What you should do - Hunt for the word "accomplish" across the entries below, copying each line that holds it.
Task inputs: Begin
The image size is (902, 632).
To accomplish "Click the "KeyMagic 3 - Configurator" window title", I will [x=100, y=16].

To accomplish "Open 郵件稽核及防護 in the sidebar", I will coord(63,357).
Task inputs: End
Task inputs: Begin
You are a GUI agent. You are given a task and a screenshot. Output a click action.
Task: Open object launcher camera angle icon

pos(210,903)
Task inputs: End
Written answer -
To accomplish "Click the "KeyMagic 3 - Configurator" window title", I will [x=100, y=16].
To accomplish "Open 郵件稽核及防護 in the sidebar", I will coord(63,357).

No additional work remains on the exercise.